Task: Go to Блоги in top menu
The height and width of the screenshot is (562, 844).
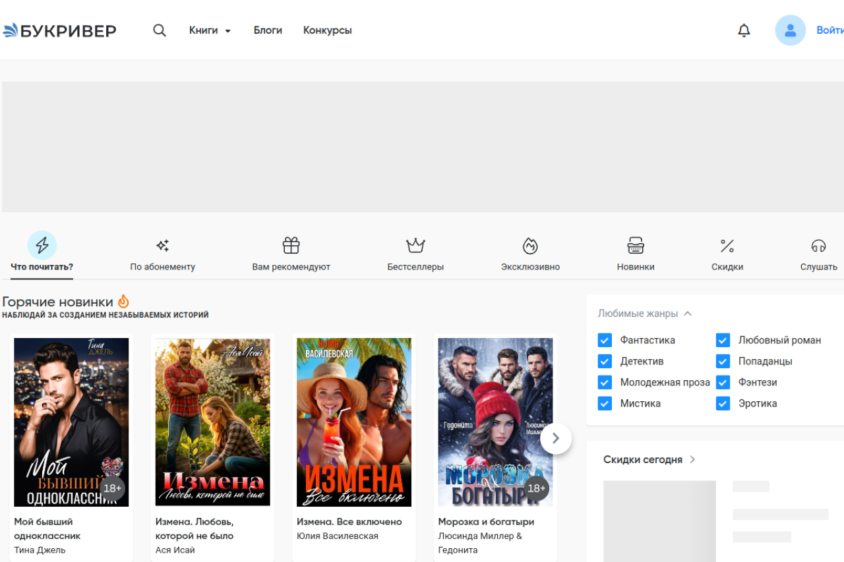Action: 268,30
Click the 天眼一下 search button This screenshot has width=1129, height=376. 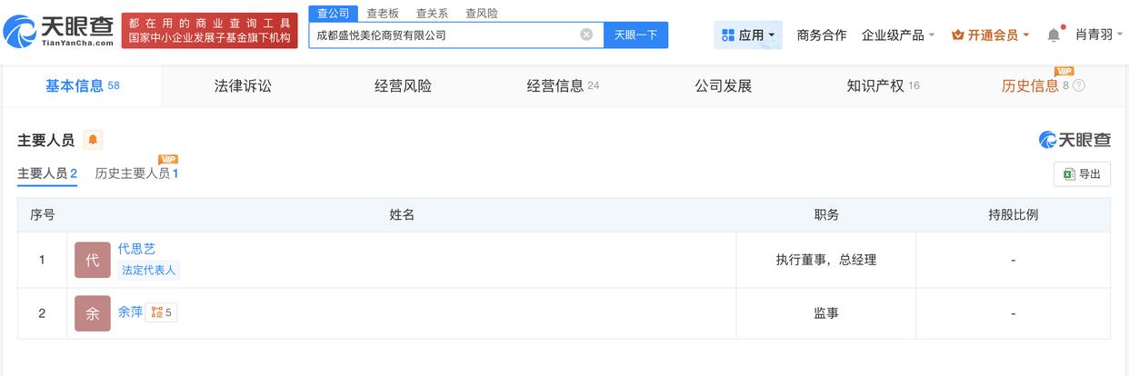coord(635,35)
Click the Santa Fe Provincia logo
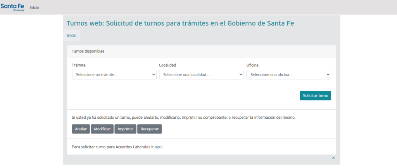 coord(12,7)
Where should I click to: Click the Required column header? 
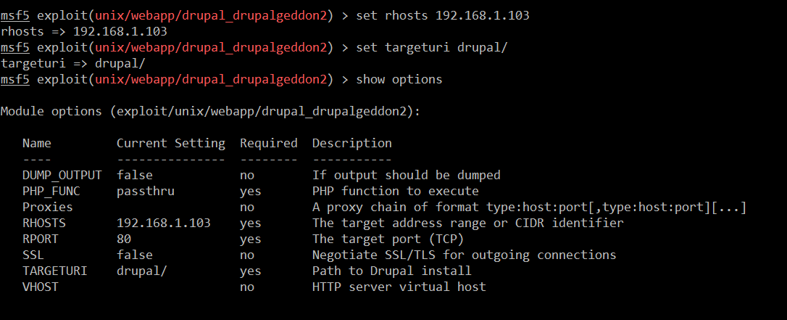tap(269, 143)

* * * * * * * * *

Exercise prompt
With pictures excluded, the lines running from the one containing "Where should I" through the last line of the records above are to be restated exactly and in full.

Completed exercise
Where should I click to: Click the Required column header? 
tap(269, 143)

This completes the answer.